The small hours of the morning is the only time that is real. Once the world has gone to sleep the thick cloud of influences and unspoken social contracts lifts and one can hear the subtle voice of their own soul. Hence e- likes to be nocturnal if it can help it. After many months of polite begging, e- was finally granted permission to paint a mural at the a gallery e- worked for. At the far end of a dusty 2nd floor hallway. this is bliss. A blank wall is e-s loved one it cuddles up with on a cold night watching netflix and eating ice cream(or whatever normal people do) E- takes off it's shoes and dances with the melancholic wonderland of 4am. Stale smells of weed and cat urine. Lowly humming of the cities sleepless industrial arteries. A solitary car or wondering figure: a fellow nomad in the hour of dreams. At least while it lasted. The galleries administration was all but fine with having an artist work for free on their building, all but one. E- was banned from working on it outside of business hours and cast out onto the street one night. Problematic, as e- was relying on public transit that only operates in daylight hours. So with a bicycle and a very vague idea of the location of the cheapest airbnb in the city, e- set out into the night.
Apparently there are people who drive 100s of miles to go mountain biking for the thrill and excitement. The only rational reason as to why, is that urban america is too much of a challenge. An endless obstacle course of broken glass, homeless encampments, scant bike lains crumbling into trash filled ravines, overgrown foliage, open manholes, derelict construction equipment, never a dull moment. E- crashed in the little military bunk bed of the house-turned-hostel after a night of picturing itself on a thrilling mad max adventure navigating a post apocalyptic hellscape. The mural was finished, begrudgingly during the day, and the evening light rail marginally lessened the harrowism of the return trip.

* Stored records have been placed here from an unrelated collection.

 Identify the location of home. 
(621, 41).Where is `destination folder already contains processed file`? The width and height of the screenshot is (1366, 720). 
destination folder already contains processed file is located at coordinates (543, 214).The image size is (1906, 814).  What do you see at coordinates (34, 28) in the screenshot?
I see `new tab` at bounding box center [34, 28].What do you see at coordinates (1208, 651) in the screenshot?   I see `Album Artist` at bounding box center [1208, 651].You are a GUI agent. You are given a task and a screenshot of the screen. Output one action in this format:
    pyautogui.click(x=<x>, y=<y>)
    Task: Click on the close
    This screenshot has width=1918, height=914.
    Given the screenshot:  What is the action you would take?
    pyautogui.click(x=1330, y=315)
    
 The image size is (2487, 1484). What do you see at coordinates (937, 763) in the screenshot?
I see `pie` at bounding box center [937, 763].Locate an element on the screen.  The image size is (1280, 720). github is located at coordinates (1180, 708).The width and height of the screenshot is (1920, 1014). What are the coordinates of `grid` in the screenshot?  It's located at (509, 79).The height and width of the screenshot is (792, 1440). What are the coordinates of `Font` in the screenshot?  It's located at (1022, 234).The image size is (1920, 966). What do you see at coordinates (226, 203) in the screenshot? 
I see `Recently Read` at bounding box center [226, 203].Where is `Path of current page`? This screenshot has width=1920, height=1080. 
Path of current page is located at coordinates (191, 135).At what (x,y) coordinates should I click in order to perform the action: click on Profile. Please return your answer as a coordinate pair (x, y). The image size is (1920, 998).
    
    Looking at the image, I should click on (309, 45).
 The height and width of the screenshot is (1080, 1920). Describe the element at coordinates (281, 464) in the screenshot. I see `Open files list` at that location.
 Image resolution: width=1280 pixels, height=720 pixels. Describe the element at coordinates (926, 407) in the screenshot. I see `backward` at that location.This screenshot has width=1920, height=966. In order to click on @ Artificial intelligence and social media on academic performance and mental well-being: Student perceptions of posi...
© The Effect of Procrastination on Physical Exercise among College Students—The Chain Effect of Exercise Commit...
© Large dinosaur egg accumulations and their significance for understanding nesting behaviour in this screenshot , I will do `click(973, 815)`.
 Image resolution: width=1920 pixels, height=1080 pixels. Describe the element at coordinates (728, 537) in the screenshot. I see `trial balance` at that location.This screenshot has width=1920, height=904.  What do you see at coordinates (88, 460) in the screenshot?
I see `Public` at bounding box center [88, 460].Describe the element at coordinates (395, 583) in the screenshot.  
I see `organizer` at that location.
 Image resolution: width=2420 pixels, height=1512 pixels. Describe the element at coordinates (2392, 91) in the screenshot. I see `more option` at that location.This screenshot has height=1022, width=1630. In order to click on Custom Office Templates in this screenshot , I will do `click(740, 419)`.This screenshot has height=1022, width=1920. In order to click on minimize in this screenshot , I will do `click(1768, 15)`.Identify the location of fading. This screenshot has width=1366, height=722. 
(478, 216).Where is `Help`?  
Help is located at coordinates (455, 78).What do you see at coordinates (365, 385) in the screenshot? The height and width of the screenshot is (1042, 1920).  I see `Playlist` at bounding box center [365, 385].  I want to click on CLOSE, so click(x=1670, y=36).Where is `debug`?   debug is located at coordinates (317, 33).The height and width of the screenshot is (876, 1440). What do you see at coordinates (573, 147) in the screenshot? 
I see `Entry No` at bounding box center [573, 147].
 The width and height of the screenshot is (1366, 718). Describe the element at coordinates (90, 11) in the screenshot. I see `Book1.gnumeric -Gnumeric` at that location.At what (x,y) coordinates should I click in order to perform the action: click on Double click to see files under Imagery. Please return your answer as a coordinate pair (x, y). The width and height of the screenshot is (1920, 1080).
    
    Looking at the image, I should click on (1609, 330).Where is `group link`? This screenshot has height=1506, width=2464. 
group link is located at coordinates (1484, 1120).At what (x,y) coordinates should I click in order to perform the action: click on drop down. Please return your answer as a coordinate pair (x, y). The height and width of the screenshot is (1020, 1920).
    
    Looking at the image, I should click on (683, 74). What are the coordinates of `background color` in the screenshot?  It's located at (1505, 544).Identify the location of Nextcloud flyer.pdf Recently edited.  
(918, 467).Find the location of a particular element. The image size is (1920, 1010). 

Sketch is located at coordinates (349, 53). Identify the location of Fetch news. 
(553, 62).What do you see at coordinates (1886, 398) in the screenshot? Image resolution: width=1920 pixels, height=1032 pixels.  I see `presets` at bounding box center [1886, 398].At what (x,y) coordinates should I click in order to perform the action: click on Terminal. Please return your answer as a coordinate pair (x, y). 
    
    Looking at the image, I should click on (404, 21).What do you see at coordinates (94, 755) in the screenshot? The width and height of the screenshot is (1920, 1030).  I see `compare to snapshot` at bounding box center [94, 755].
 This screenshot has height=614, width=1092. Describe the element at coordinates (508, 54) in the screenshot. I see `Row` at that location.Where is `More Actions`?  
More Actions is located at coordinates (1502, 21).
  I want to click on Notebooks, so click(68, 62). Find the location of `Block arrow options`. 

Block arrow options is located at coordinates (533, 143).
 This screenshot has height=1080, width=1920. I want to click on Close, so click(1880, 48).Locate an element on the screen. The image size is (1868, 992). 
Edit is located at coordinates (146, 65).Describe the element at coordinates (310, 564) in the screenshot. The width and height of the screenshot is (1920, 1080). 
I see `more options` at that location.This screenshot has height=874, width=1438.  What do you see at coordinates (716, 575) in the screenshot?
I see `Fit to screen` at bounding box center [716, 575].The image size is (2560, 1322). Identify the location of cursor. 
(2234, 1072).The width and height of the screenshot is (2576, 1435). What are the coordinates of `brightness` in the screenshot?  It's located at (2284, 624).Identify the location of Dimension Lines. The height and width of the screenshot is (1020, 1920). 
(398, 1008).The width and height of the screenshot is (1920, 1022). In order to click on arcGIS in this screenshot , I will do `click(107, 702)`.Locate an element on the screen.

The final night the station was dark and cold. A dozen human silhouettes huddled in the shadows as if afraid of the lights, e- doesn’t know why, but it does the same. One began a slow sort of moon dance. As if reenacting a super slow motion action scene.
“Quit Playin. Yo! Quit Playin! I told you you doin to much of that shit!”
The man backed into a poll and crumpled to the ground. He was overdosing on fentanyl. Fentanyl is a daily companion on the streets of Denver. It’s Iconic peanutbutter-gasoline aroma is more familiar than deodorant; and strangers ask for blues or pills more often than directions. There was a moment, maybe 30 seconds, maybe more, when e- stood still thinking ‘there’s a dozen people closer than me, if I call 911 it’ll just be redundant.’ Only when it became apparent that no one was going to do anything did e- finally call. One stranger shot him with niacin, then walked away when nothing happened. All but two dissipated from the scene, including those who appeared to know him. When the paramedics put him in the back of the ambulance, it sat in the parking lot with lights flashing for 20 minutes before turning them off and driving away in deathly silence. For a very long while, e- couldn’t think of anything but those 30 seconds.